The EU has long aspired to be a major player in global affairs. Despite having considerable diplomatic resources, however, Daniel C. Thomas argues that the organisation consistently punches below its weight in negotiations. Using disputes over the International Criminal Court as a case study, he concludes that even when there is a high degree of unity between member states, the EU is often undercut by countries such as the United States who are willing to act more forcefully in the diplomatic arena.
As the European Union grapples with its most severe internal crisis since the Treaty of Rome was signed fifty-five years ago, it may seem odd to worry about the effectiveness of EU foreign policy. But despite the Eurozone crisis, the Union as a whole has long aspired to shape world order in line with its stated goals of effective multilateralism, the promotion of democracy and human rights, and sustainable economic development. Moreover, from the shattered streets of Aleppo to the hallowed halls of the United Nations, other actors have called on the EU to play a global role commensurate with its collective weight (27 member states with 500 million citizens and 2 UN Security Council vetoes, the world’s largest market and foreign aid budget).
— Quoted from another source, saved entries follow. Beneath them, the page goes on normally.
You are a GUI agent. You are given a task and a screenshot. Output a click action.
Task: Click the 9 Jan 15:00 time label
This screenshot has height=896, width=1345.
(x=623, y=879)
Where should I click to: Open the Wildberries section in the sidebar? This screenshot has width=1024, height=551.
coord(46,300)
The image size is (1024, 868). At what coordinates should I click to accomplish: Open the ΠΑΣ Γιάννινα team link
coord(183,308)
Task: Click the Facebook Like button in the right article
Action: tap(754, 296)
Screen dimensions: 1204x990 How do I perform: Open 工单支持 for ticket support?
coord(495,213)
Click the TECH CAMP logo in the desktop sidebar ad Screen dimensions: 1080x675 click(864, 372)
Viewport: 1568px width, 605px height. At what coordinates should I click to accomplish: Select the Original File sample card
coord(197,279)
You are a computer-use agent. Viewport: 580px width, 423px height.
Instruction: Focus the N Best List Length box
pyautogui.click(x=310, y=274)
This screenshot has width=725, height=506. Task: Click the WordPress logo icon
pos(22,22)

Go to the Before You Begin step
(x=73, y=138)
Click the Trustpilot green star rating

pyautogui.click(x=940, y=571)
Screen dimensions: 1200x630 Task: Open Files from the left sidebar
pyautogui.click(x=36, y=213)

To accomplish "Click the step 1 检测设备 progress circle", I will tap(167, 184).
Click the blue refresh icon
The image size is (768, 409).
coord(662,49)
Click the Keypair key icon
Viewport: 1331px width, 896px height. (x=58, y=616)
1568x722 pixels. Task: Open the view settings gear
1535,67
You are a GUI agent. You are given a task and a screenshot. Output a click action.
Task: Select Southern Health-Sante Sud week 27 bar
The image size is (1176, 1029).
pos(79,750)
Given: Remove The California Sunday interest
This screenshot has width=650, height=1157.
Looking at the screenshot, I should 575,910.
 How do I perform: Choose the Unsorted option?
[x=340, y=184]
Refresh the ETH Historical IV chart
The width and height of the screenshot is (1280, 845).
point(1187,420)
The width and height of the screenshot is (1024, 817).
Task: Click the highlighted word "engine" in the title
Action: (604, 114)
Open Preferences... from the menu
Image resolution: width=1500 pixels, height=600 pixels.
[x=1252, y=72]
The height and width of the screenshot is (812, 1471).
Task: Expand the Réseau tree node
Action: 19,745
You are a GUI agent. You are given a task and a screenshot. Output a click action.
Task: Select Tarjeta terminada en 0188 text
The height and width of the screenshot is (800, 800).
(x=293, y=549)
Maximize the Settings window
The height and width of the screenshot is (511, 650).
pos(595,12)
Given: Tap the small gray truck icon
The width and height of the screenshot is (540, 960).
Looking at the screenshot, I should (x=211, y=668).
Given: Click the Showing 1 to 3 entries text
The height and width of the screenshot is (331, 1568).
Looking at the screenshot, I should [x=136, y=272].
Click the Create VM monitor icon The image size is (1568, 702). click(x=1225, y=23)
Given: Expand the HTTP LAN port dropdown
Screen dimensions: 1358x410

The question thus arises whether the EU is really doing its best in this regard. My recent research suggests that the EU is significantly less effective than its collective weight would lead one to expect. The explanation for this lack of effectiveness seems to lie to a disturbing degree in the EU’s self-imposed reluctance to mobilise its considerable resources in support of its own collective foreign policy goals. And I don’t mean military resources, which are admittedly difficult for the EU to deploy abroad, for a variety of reasons.
I decided to probe the conventional assumption (often heard in Brussels) that the EU will be effective when it acts in a coherent manner. As the EU Council declared in 2000, “reinforcing the coherence of the Union’s external action and realising its policy objectives are priorities if the Union is to pull its full weight in international affairs.” But is this coherence-effectiveness argument truly valid? Despite the pervasiveness of commentary on this issue, few scholars have addressed it in a systematic empirical fashion.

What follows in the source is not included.